- Dataset extract
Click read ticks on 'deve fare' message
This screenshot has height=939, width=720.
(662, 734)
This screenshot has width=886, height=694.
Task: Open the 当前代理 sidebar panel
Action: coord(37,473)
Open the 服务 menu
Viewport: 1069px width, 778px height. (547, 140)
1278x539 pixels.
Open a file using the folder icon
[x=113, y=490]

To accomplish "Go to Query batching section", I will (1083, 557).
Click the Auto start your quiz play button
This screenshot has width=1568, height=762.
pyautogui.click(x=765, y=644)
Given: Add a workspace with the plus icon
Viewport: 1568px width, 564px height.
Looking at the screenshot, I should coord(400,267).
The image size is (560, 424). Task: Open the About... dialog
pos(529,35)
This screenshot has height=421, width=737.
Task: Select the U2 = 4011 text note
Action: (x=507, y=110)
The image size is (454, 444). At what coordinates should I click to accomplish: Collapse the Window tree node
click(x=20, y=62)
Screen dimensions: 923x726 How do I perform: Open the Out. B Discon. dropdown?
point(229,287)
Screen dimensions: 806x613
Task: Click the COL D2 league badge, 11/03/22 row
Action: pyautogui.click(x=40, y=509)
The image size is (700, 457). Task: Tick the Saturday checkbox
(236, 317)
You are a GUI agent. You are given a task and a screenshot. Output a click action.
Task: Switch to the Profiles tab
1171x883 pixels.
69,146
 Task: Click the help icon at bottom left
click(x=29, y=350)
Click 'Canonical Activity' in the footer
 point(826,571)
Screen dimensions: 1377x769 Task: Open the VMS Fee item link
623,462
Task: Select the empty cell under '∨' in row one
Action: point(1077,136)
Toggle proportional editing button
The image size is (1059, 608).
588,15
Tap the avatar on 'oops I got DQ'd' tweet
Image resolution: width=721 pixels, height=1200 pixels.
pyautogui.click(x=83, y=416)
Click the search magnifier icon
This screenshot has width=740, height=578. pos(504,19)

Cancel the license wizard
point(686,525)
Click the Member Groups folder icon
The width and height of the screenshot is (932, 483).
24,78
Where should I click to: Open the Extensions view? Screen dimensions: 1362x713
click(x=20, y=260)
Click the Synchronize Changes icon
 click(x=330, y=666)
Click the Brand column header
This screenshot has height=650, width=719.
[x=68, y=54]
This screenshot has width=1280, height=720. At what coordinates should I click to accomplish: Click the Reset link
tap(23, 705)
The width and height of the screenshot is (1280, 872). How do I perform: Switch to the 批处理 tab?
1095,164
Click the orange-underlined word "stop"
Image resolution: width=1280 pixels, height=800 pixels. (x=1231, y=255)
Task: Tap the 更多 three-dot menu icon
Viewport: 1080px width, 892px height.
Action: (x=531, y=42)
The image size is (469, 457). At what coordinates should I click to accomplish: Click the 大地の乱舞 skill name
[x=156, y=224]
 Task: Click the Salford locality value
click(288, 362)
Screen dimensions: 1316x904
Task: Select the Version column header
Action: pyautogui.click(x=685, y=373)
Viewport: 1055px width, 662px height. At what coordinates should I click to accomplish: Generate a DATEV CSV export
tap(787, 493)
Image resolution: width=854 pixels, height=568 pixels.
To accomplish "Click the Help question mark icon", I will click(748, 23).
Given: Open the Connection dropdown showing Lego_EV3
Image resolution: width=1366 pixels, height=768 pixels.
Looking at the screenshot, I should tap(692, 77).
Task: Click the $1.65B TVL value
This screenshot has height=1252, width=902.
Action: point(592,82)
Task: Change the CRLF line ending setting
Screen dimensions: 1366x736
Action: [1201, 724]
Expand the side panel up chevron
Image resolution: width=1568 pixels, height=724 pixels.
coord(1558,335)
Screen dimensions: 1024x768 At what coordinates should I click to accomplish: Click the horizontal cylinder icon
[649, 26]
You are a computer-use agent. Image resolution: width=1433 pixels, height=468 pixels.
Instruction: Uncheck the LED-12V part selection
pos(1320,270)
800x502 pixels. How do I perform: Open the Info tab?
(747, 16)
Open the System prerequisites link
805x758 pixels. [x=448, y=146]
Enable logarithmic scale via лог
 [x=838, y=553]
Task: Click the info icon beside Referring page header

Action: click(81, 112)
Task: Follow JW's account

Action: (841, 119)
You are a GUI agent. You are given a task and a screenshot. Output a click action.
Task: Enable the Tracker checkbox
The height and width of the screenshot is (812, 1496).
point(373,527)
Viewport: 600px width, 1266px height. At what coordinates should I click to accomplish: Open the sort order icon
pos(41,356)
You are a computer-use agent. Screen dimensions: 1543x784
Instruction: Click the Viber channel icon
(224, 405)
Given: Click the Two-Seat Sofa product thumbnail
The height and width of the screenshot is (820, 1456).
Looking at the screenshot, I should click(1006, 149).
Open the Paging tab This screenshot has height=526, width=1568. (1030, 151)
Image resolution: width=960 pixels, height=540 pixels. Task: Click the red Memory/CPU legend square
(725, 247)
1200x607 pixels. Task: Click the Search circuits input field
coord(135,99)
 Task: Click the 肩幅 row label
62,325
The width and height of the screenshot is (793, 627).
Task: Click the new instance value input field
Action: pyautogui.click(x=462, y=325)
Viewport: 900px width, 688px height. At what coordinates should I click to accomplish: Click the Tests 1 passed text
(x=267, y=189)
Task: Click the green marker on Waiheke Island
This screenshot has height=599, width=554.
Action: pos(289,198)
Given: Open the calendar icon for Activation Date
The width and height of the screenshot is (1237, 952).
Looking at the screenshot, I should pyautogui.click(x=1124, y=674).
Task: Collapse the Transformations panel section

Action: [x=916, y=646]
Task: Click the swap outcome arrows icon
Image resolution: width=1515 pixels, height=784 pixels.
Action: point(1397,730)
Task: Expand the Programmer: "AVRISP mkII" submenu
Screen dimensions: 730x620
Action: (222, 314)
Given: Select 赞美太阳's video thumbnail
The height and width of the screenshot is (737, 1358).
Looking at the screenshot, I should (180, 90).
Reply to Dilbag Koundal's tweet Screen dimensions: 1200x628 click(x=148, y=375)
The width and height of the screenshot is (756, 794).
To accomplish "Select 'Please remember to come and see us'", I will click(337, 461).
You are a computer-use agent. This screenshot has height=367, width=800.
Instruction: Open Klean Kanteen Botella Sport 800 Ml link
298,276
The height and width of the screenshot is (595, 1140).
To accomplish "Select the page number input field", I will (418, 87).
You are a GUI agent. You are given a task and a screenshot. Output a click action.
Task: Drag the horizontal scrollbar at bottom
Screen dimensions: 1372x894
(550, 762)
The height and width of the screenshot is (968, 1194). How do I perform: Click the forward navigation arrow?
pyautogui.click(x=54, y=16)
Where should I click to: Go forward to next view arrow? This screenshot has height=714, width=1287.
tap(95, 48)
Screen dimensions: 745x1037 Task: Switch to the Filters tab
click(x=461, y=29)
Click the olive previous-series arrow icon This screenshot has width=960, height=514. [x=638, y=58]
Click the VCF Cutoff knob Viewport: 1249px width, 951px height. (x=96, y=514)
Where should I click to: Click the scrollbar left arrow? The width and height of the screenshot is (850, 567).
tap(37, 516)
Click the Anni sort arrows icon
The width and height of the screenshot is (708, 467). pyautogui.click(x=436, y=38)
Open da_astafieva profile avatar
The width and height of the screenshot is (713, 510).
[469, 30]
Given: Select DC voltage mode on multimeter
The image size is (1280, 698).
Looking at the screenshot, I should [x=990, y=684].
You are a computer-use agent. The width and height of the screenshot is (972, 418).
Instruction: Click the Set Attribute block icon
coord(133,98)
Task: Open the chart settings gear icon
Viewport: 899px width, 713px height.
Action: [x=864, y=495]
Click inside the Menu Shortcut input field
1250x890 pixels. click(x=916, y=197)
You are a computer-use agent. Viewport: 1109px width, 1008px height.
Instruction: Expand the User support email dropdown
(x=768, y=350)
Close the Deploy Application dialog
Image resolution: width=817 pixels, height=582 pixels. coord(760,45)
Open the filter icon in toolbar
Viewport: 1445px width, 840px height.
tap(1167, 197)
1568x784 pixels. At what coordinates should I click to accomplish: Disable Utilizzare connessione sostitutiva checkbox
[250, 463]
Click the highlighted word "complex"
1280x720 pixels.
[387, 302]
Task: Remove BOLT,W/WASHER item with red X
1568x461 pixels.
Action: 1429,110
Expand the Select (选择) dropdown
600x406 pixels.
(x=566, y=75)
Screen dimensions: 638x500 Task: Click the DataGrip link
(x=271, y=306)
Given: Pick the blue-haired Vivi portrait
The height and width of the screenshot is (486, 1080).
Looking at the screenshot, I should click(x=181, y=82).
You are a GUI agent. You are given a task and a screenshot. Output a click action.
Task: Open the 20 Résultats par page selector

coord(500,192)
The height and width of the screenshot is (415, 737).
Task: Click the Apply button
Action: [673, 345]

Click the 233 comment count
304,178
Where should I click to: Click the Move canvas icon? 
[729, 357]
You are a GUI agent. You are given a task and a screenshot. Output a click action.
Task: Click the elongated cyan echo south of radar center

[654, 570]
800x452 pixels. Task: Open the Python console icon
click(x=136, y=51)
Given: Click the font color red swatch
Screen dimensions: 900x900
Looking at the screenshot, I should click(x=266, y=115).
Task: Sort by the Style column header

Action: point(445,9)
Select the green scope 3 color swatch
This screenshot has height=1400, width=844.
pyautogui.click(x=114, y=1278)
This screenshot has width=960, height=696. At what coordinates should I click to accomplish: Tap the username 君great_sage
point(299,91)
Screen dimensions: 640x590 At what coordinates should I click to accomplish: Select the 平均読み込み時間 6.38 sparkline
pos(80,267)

- Prompt
Among the lines of the data above, count those holding "thumbnail" and state only the number.

- Response to the exercise
2